PROVIDED PASSAGE →
*****

‘Eileen’ review: A sharp thriller that boldly deconstructs the female protagonist
Anne Hathaway and Thomasin McKenzie in 'Eileen'

The new film Eileen is a good kind of weird. From the setting to the main characters, the thriller creates a quirky yet unrelenting world of unstable personalities and thick tension. The intimate movie masterfully presents an unlikely heroine, exposes her complexities, tears her apart, and then builds her back up in a new and haunting way. It’s a breath of fresh air in a film genre plagued by overdone clichés and paint-by-number plot twists.

Directed by William Oldroyd, Eileen is based on the novel of the same name written by Otessa Moshfegh. Taking place in 1960s Massachusetts, the film tells the story of a young woman named Eileen (Thomasin McKenzie) who works as a secretary at a juvenile detention facility. Living what she feels is a rather dull life, she soon meets the facility’s new psychiatrist, Rebecca (Anne Hathaway), who is glamorous and sophisticated. They strike up a friendship that eventually draws them into dangerous new territory.

What’s most compelling about Eileen is how, ultimately, it’s a story about how an oppressive society can be so suppressive to women as to drive them to various degrees of darkness. No one is precisely an upstanding character in the film. Some are even downright despicable to a degree. Still, in regards to the women, it’s clear that each of the paths they take is greatly influenced by the claustrophobic boxes of expectations that have been placed upon them in a patriarchal society.

Eileen is a young woman of so-called marrying age who is single, working in a prison as she cares for her alcoholic and verbally abusive father. It’s a thankless life as she’s been made to take on the role of caregiver since her mother passed away and her sister married and moved out. Eileen often escapes within her mind, thinking out mental (sometimes violent) scenarios that she doesn’t yet dare to carry out in real life. She’s not the stereotypical femme fatale but also not completely naïve and innocent. She exists in this grey area of awakening.

Eileen is sexual. She has desires, wants, and needs. It’s in this longing that she begins to find herself, even when it tiptoes in the arena of the taboo. Most human beings are complex, just like Eileen, yet far too often, female characters in media are relegated to neat boxes of either/or. The film boldly pushes against this and benefits significantly from this rebellious act.

Thomasin McKenzie displays all of these complexities within Eileen in a natural and gripping way. Even in some of the character’s more morally questionable moments, McKenzie performs with such a compelling vulnerability that the audience has no choice but to continue rooting for her. Her performance is complimented perfectly with the equally captivating portrayal of Eileen’s new obsession—Rebecca—played by Anne Hathaway.

*****

TASK LIST →
**1.** According to the Eileen review, who directed the film?
**2.** Say whether each statement agrees with the Eileen review, and quote the words that decide it: (a) The film takes place in 1960s Massachusetts. (b) Rebecca is the facility's new secretary. (c) Eileen cares for her mother at home.
**3.** From the Eileen review, extract the passage from "Thomasin McKenzie displays" up to and including "by Anne Hathaway.".
Answer using only the Eileen review.

DATA SEGMENT →
*****

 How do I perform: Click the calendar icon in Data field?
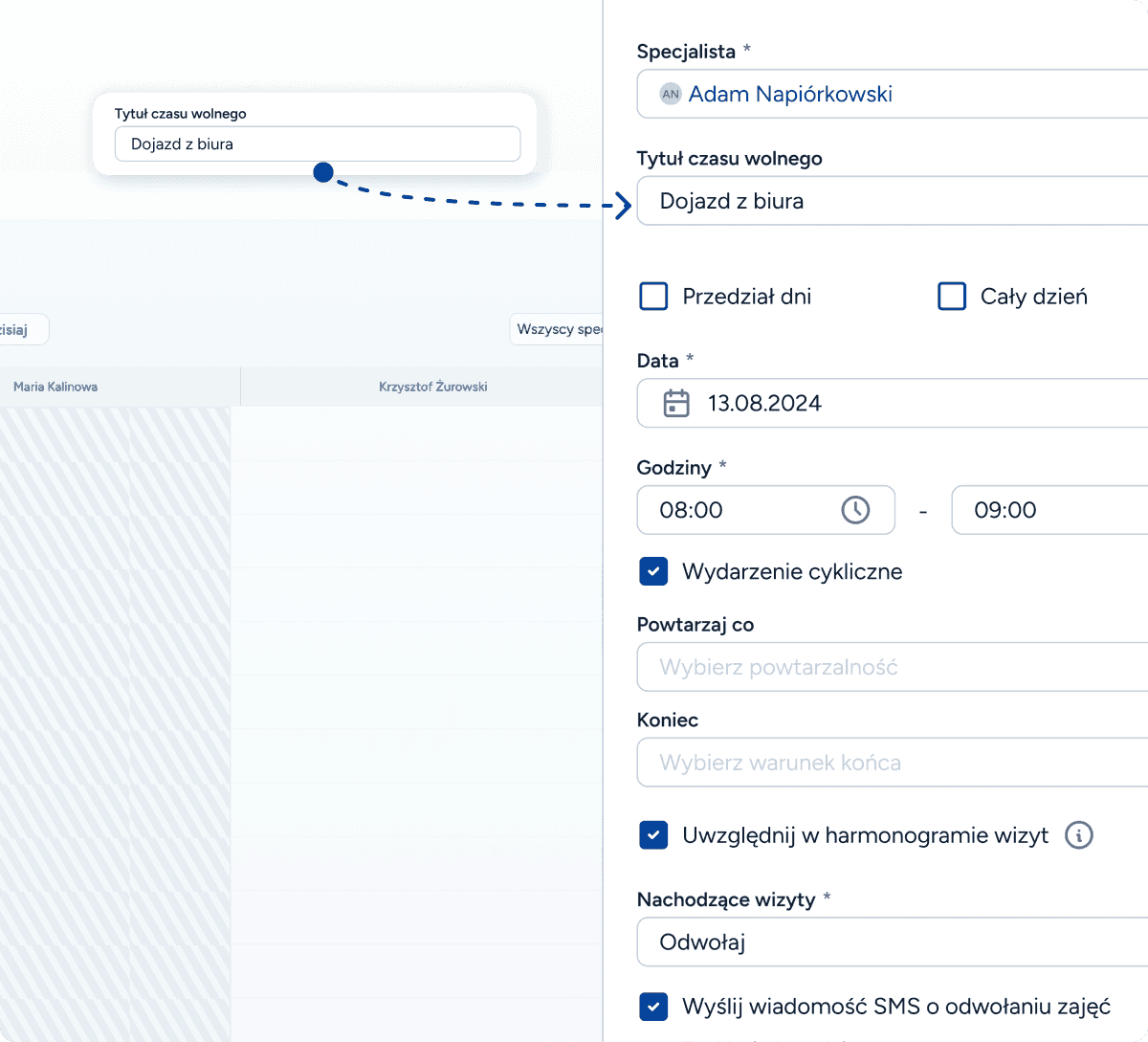(x=676, y=403)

*****

RESULTS FOR THE EXERCISE →
**1.** William Oldroyd directed Eileen.

**2.**
(a) Yes: "Taking place in 1960s Massachusetts"
(b) No: "the facility’s new psychiatrist, Rebecca (Anne Hathaway)"
(c) No: "as she cares for her alcoholic and verbally abusive father"

**3.**
Thomasin McKenzie displays all of these complexities within Eileen in a natural and gripping way. Even in some of the character’s more morally questionable moments, McKenzie performs with such a compelling vulnerability that the audience has no choice but to continue rooting for her. Her performance is complimented perfectly with the equally captivating portrayal of Eileen’s new obsession—Rebecca—played by Anne Hathaway.